### Your goal
Copy out the entire review excerpt below word for word, keeping every punctuation mark.

Additionally, Hansen-Glucklich too often assumes a universal and uniform visitor experience at each of these institutions, reliant on her own theoretically informed reading of their spaces and presentations. What is absent, however, is a discussion of on-the-ground, actual visitors’ experiences, which each museum most likely tracks and studies. This is perhaps most acute in the book’s final chapter, which focuses on museum visits as pilgrimages. Especially in her reading of the Holocaust History Museum at Yad Vashem, where she tells us that, upon exiting, the “visitors’ integration into the Zionist ideology is complete” (p. 191), Hansen-Glucklich assumes a universal Jewish visitor. Would the same integration be true for non-Jewish visitors? Or is she suggesting that all visitors, regardless of background and by proxy, became integrated ideologically by the fact of their visits? Some exploration of visitor reception among the three institutions would have grounded the book, which remains at the theoretical level throughout, with the author’s reading standing in as the singular possible interpretation of the elements discussed. Nonetheless, Hansen-Glucklich’s readings are engaging, and should provoke discussion among scholars interested in museum studies, Jewish history, and Holocaust memory.

### Source excerpt
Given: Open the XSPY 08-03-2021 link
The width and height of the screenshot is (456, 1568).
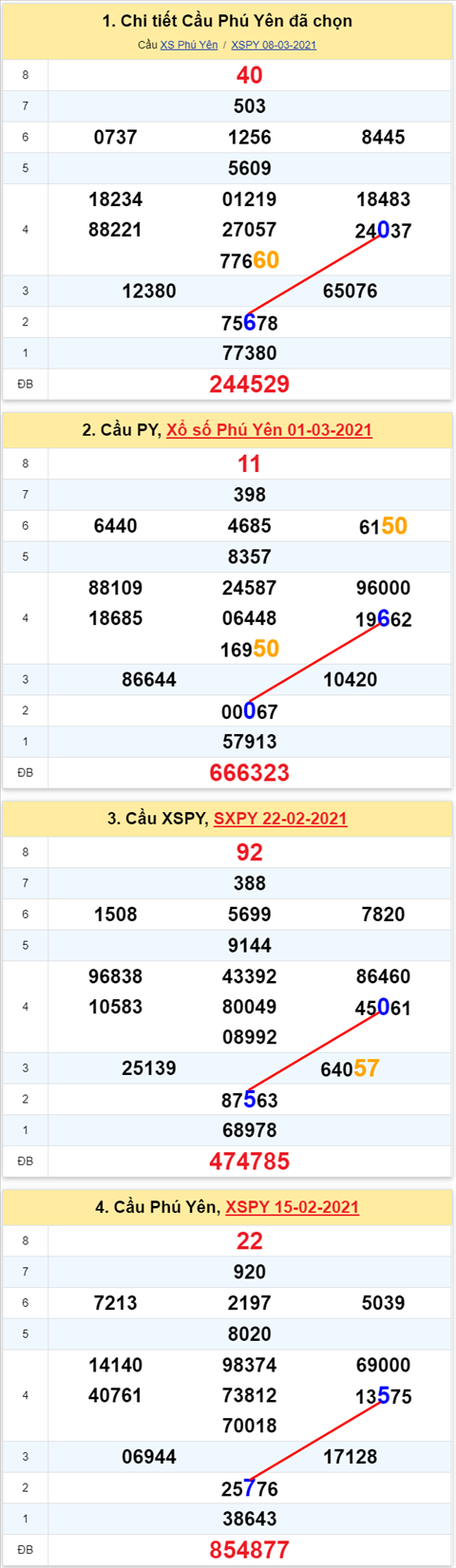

### Solution to this exercise
Additionally, Hansen-Glucklich too often assumes a universal and uniform visitor experience at each of these institutions, reliant on her own theoretically informed reading of their spaces and presentations. What is absent, however, is a discussion of on-the-ground, actual visitors’ experiences, which each museum most likely tracks and studies. This is perhaps most acute in the book’s final chapter, which focuses on museum visits as pilgrimages. Especially in her reading of the Holocaust History Museum at Yad Vashem, where she tells us that, upon exiting, the “visitors’ integration into the Zionist ideology is complete” (p. 191), Hansen-Glucklich assumes a universal Jewish visitor. Would the same integration be true for non-Jewish visitors? Or is she suggesting that all visitors, regardless of background and by proxy, became integrated ideologically by the fact of their visits? Some exploration of visitor reception among the three institutions would have grounded the book, which remains at the theoretical level throughout, with the author’s reading standing in as the singular possible interpretation of the elements discussed. Nonetheless, Hansen-Glucklich’s readings are engaging, and should provoke discussion among scholars interested in museum studies, Jewish history, and Holocaust memory.